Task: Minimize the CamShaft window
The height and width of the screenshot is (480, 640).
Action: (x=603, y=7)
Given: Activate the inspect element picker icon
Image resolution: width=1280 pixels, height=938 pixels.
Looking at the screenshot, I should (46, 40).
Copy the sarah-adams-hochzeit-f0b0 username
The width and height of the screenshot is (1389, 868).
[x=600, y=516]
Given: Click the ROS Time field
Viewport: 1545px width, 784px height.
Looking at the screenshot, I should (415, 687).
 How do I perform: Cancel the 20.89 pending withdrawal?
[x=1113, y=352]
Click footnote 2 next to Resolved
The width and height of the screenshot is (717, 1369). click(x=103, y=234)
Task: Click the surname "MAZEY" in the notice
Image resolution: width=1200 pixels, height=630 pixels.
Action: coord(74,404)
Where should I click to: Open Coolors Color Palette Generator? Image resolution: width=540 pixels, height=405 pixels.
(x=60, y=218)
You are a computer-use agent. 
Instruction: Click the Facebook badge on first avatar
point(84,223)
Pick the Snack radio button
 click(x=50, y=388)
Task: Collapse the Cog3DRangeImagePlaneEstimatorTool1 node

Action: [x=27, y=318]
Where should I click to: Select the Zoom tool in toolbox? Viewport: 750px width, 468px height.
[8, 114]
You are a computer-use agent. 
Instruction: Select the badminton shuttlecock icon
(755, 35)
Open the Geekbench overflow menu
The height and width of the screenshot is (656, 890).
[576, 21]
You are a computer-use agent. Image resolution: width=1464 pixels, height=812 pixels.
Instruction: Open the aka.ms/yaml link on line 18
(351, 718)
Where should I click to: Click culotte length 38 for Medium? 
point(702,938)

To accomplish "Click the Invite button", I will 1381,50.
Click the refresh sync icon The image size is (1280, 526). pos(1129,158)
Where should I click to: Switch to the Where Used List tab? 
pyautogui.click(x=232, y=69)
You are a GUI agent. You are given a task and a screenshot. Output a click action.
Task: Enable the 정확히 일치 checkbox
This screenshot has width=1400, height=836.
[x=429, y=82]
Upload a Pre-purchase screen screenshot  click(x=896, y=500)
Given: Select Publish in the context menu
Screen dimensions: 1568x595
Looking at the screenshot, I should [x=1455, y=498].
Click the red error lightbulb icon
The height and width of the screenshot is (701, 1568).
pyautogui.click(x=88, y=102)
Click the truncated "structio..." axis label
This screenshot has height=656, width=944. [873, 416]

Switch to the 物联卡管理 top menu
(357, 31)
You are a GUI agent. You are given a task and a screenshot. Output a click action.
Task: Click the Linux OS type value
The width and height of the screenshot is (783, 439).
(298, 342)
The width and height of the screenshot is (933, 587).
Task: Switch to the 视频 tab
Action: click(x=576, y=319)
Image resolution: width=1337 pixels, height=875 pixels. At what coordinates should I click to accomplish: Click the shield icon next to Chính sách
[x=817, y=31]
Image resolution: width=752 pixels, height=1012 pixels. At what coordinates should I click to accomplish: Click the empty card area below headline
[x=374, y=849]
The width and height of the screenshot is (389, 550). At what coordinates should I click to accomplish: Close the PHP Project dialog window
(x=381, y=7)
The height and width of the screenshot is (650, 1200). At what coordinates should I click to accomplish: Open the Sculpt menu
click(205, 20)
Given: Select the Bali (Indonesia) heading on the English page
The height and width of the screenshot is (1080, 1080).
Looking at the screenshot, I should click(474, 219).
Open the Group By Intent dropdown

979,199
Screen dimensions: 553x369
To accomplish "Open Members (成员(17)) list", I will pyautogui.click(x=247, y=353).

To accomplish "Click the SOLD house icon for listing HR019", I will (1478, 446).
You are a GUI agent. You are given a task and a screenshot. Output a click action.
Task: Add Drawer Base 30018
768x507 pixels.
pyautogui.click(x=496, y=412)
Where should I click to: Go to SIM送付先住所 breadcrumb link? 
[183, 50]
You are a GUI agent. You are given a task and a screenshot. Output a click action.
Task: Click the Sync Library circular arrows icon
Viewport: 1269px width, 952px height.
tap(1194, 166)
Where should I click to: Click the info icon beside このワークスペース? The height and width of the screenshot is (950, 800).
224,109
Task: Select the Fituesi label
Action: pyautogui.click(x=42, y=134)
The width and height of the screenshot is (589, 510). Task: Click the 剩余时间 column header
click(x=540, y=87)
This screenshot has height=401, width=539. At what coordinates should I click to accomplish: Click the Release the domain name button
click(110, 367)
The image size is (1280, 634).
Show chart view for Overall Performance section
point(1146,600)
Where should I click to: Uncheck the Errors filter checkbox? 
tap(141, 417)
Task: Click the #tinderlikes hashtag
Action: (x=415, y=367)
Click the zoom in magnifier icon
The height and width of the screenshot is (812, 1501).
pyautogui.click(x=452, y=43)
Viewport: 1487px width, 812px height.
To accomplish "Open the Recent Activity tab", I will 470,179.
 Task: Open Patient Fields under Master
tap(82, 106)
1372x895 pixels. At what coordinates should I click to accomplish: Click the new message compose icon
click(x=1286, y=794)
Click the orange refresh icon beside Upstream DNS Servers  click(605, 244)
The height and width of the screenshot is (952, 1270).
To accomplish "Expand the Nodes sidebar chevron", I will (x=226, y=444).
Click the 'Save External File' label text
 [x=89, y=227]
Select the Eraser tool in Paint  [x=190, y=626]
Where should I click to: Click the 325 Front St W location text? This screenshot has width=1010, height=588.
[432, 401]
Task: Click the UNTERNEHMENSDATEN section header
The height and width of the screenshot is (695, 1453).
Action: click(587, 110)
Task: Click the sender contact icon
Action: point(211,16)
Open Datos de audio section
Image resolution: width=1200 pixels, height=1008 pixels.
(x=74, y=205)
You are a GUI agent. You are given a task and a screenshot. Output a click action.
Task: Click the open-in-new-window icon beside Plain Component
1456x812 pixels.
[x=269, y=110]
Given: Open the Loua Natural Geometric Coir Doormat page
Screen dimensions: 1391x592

⁂

## Short exercise
Recast the items starting at the line containing "Where should I click to: Click culotte" and ending at the line containing "[x=429, y=82]" as a two-column CSV with the columns item_text and answer. Give one row per item, with each field in quotation marks and any line breaks replaced by spaces.

## Answer to the problem
item_text,answer
"Where should I click to: Click culotte length 38 for Medium?","point(702,938)"
"To accomplish ""Click the Invite button"",","I will 1381,50."
"Click the refresh sync icon The image size is (1280, 526).","pos(1129,158)"
"Where should I click to: Switch to the Where Used List tab?","pyautogui.click(x=232, y=69)"
"You are a GUI agent. You are given a task and a screenshot. Output a click action. Task: Enable the 정확히 일치 checkbox This screenshot has width=1400, height=836.","[x=429, y=82]"